I barely saw her any more often than I had before . . . but I felt a thousand percent relieved, because now she was angry rather than desolate and apathetic. Anger. Now that I have a good handle on. I’m a Marine, for Christ’s sake! What I couldn’t understand was despair.
Angry Marines don’t stay angry for long, especially not at their NCOs. Sergeants are buttheads; we’d both known that since Parris Island! After a while, Arlene took to haunting the mess hall when I was there, sitting far away; then she sat at my too-tall table, but at the other end; then she got around to eating across from me . . . but she glared a hell of a lot.
I waited, patiently and quietly. Eventually, her need for human company battered down her fury at me for risking my life like I did, and she started making snippy comments.
I knew I’d won when she sat down four days after the shooting incident and demanded, “All right, Sergeant, now tell me again why you had to do something so bone-sick stupid as to step in front of a live rifle.”
“To piss you off,” I answered, truthfully.
Arlene stared, her mouth hanging open. She had shaved her hair into a high-and-tight again, and it was so short on top, it was almost iridescent orange. Her uniform was freshly laundered—Sears and Roebuck had showed us how to use the Fred washing machines when we first took over the ship, two weeks earlier—and I swear to God she had ironed everything. She had been working out, too; she looked harder, tighter than she had just a few days earlier, and it wasn’t just her haircut. Now I was the only one getting soft and flabby
.
“To piss me off? For God’s sake, why?”
“A.S.,” I said, leaning so close we were breathing each other’s O2, “I don’t think you realize how close I came to losing you. Despair is a terrible, terrible mental illness; apathy is a freaking disease. I had to do something so shocking, something to give you such a burst of adrenaline, that it would jerk you out of your feedback loop and drag you, kicking and screaming, back to the here and now.”
I scratched my stubbly chin, feeling myself flush. “All right, maybe it was pretty bone-sick stupid. But I was desperate! What should I have done? I don’t think you know just what you mean to me, old girl.”
She slid up to sit cross-legged on the table, staring around the huge empty mess hall. No officers around, and no non-coms but me. Why not? “Fly,” she said, “I don’t think you know just what Albert meant to me. Means—meant—is he dead or alive now?”

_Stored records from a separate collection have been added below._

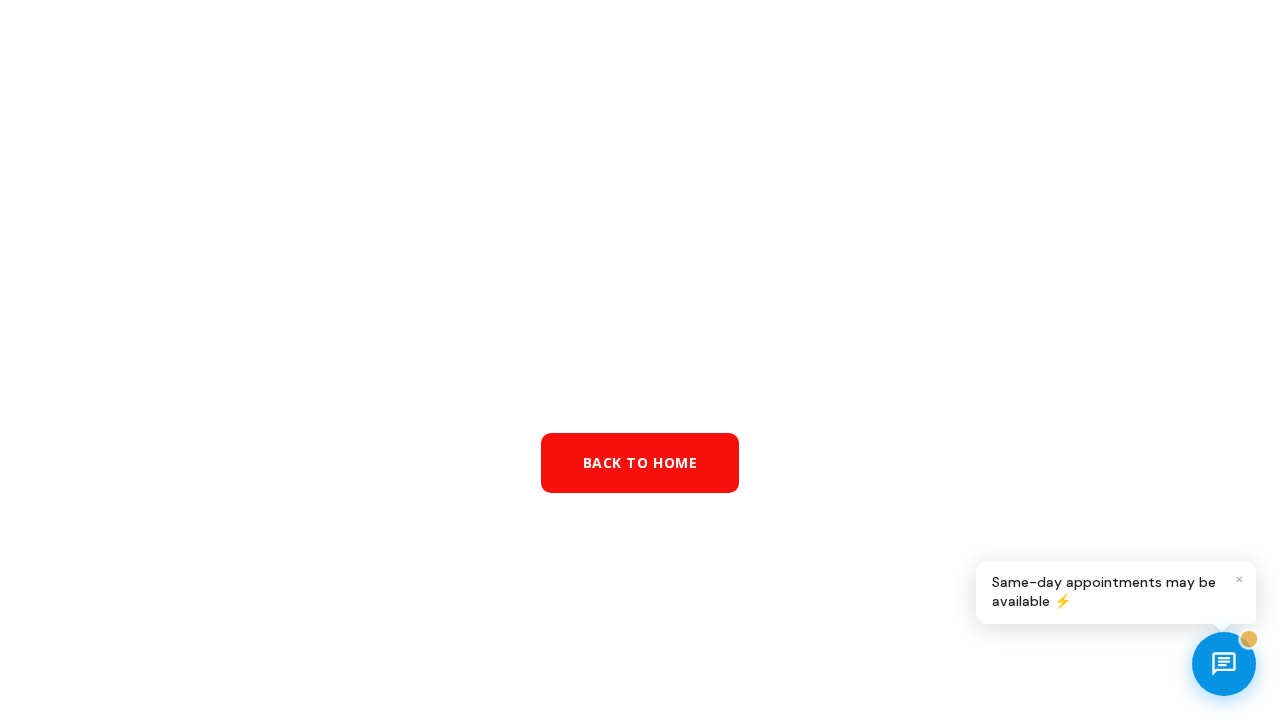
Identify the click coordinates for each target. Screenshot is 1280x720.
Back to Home (640, 462)
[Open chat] (1224, 664)
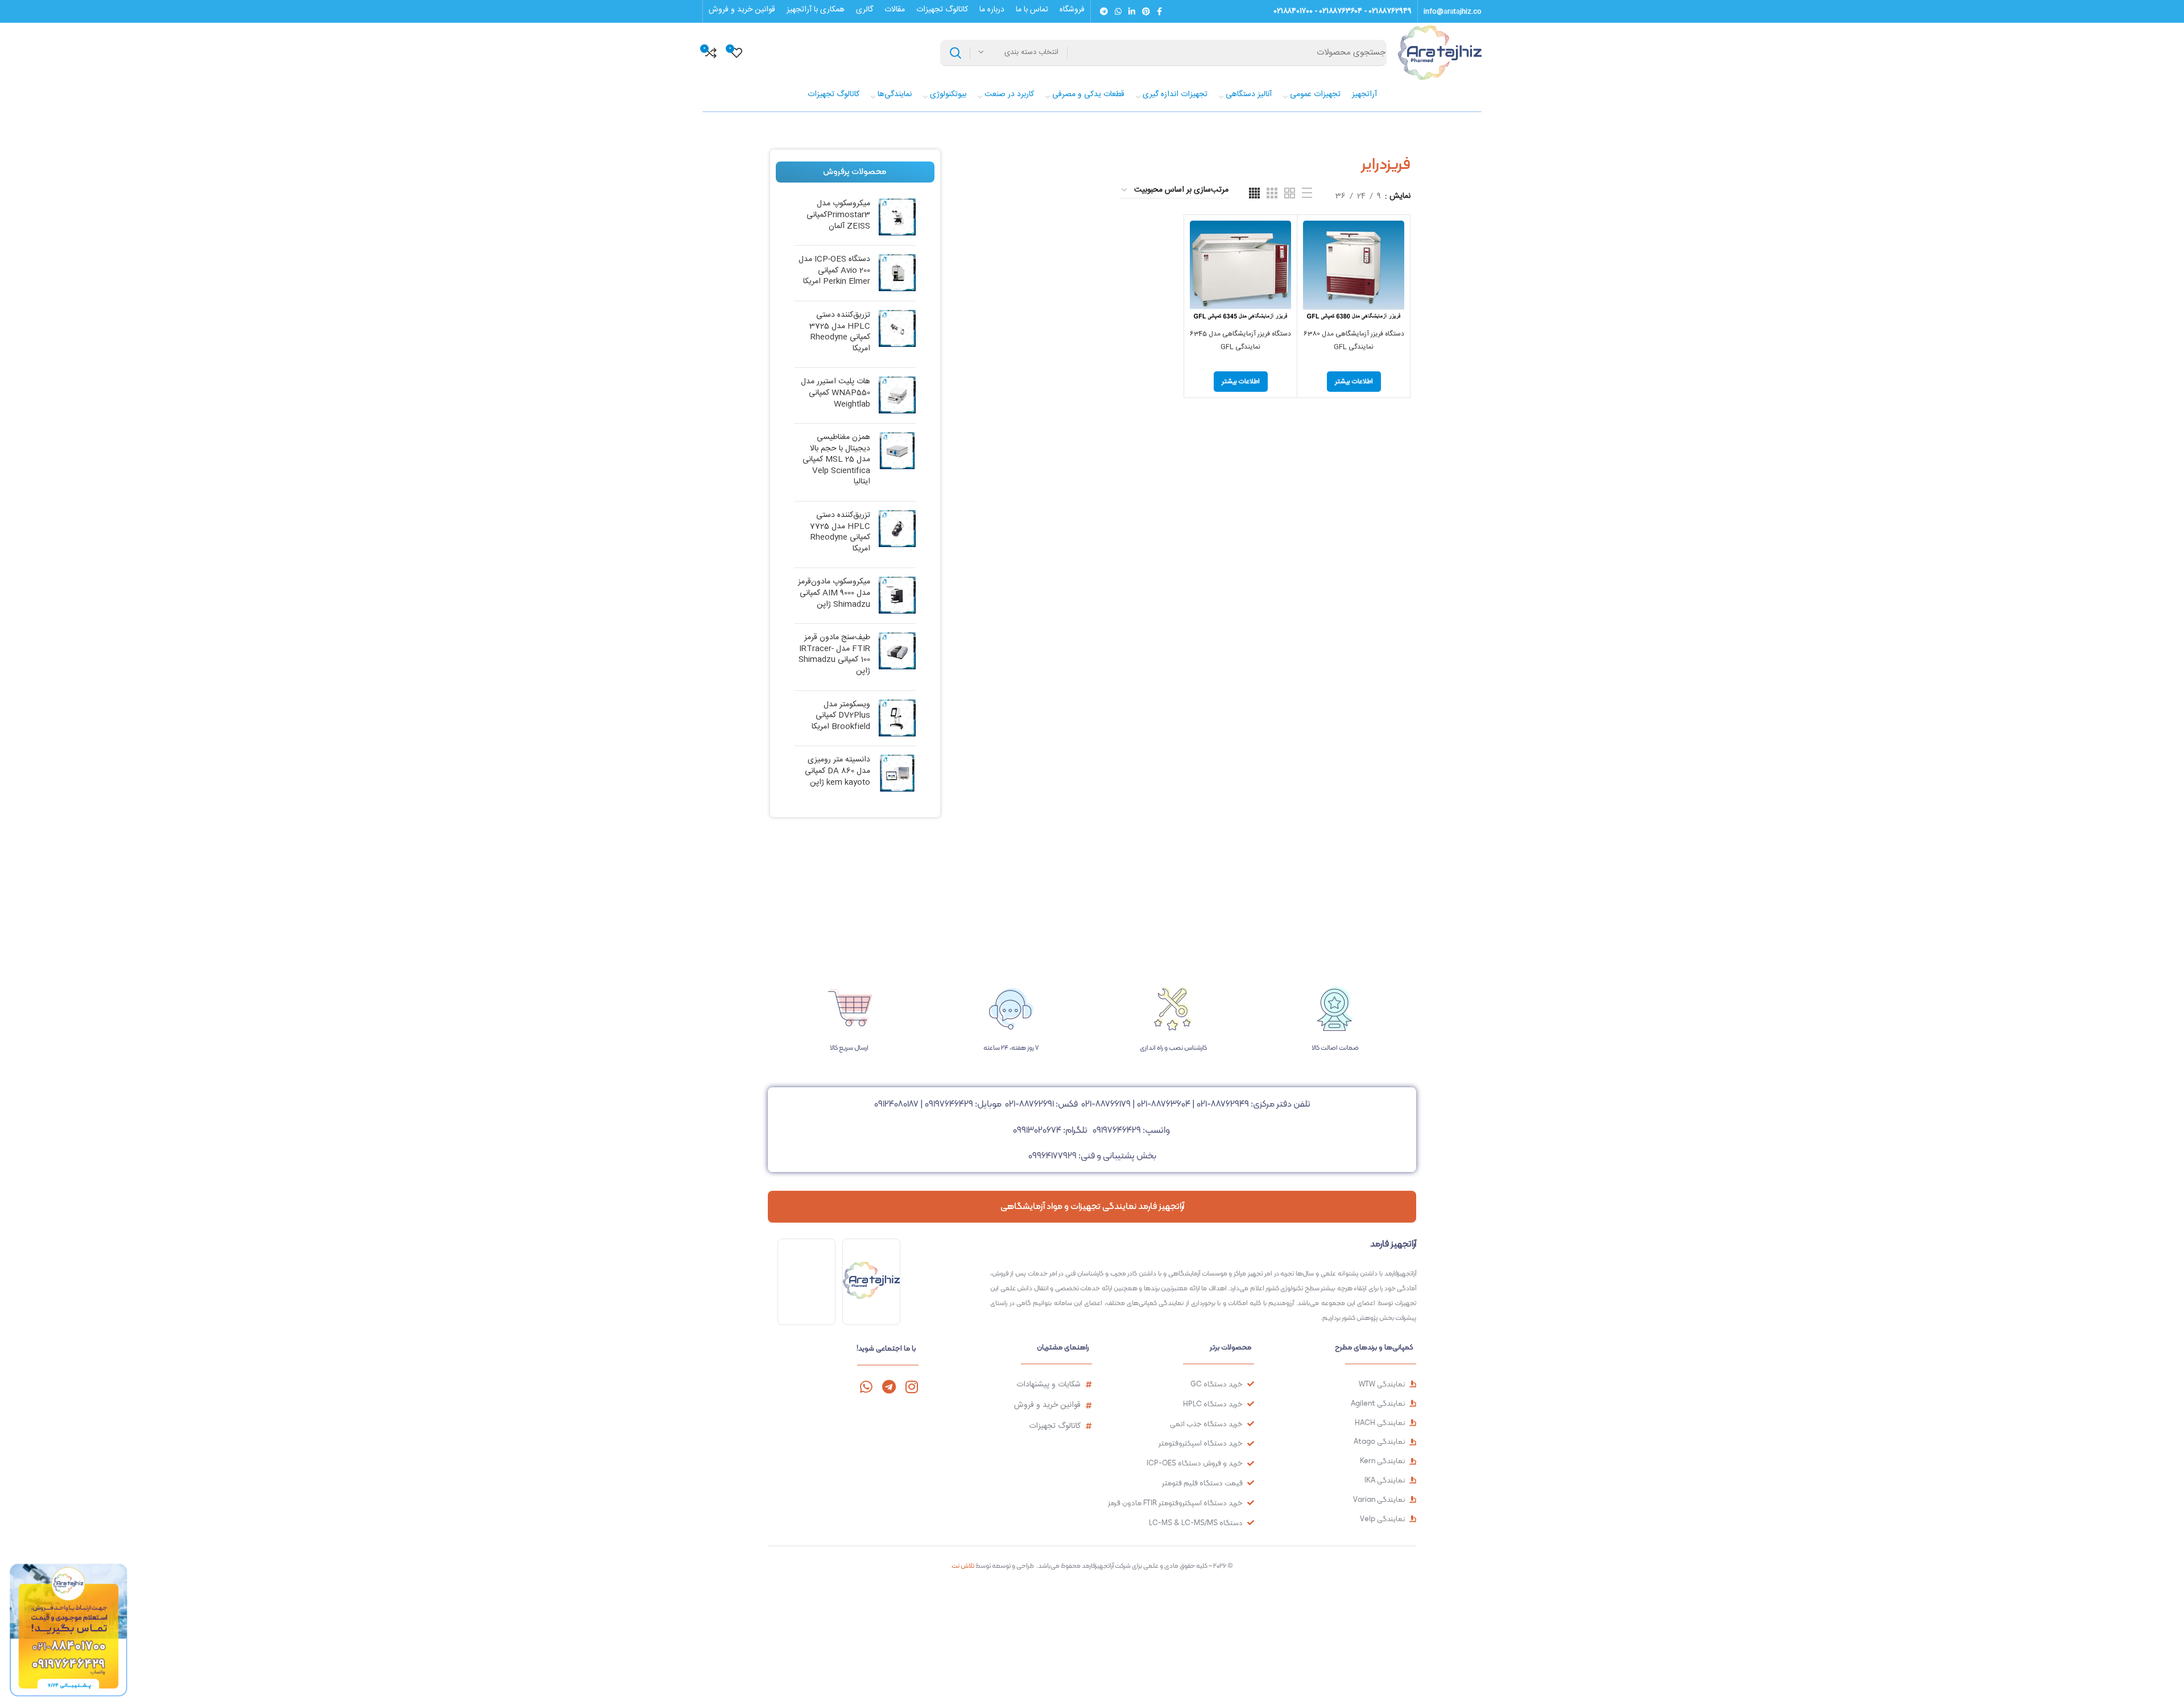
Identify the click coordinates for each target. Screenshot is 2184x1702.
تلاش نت (963, 1565)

“Probably still alive. It’s only been about twenty years or so on Earth . . . or will have only been by this point, when we get back there—by which point, it’ll have been two centuries. It’s weird; it’s confusing; it’s not worth worrying about.” I ate another blue square; they tasted somewhat like ravioli—crunchy outside and stuffed with worms that tasted half like cheese, half like chocolate cake. It sounds dreadful, but really it’s not bad when you get used to it. A lot better than the orange squares and gray dumplings, which tasted like rotten fish. The Fred aliens had truly stomach-turning tastes, by and large.
“Fly, when I first joined the squad—you remember Gunny Goforth and the William Tell apple on the head duel?—you were my only friend then.”
I remembered the incident. Gunnery Sergeant Goforth was just being an asshole because he didn’t think women belonged in the Corps—not the Corps and definitely not the Light Drop Marine Corps Infantry—and no way in the nine circles of hell, not by the livin’ Gawd that made him, was Gunnery Sergeant Harlan E. Goforth ever going to let some pussy into Fox Company, the machoest, fightingest company of the whole macho, fighting Light Drop!